Love As It Is

One of the best things you can do for any relationship is to Love As It Is, meaning learning to love a person for where they are—not for what should or could, but what it is.

Founder, Charell with parents at 2008 Delta Sigma Theta Cotillion

Founder, Charell with parents at 2008 Delta Sigma Theta Cotillion

One major relationship that depends on “Loving As It Is” is the one between parents and children. A parent’s love may be the only guaranteed unconditional love on earth. We are raised by our parents and all those experiences mold and shape us into the adults we become, good or bad those memories have left a permanent impression on us. As a daughter, growing up I wanted and expected my parents to do certain things and behave a certain way, I placed expectations on them and when they did not meet them I was unhappy. When their decisions flipped my world upside down I resented them and held onto childhood grudges, likely unbeknownst to them. There was even a time when I refused to say “I love you” to anyone at the end of a telephone call as my mind and heart were not in alignment, and I let my negative thoughts dictate how I should feel and act. Maybe you have also felt anger or simply confusion from how your parents raised you or the decisions they made. Know that what was done was not done out of evil, and it is very likely that we as their offspring have made decisions and actions that our parents didn’t agree with or understand.

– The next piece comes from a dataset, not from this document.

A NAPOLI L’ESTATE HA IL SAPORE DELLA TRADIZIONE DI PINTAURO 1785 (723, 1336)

There is no handbook for being a mother or a father, it is the biggest undertaking a person will ever undergo, one that the lessons are learned while taking the test, and being a parent is often a thankless job. I have learned to love my parents for who they are and what they have done and continue to do, which in turn has made my love for them stronger than I could ever imagine. Once I stopped looking back at what should have been or what I would like it to have been and accept it for what is was my life got easier, love got easier and it became pure. Also, people change and our love must adapt to the changes they make. The woman who raised me at age 5 is not the mother I have today, and it is my responsibility to adjust my perception from who she was to who she is and allow my love to flow with her growth. We must remember that no one perfect, we are all individuals and because of that no one will fit the mold you create for them to reside in.

Love should be uninhibited and open to accept. Love places no boundaries because it is limitless and once we grasp that concept it becomes easier to love and be at peace with where our familial relationships are.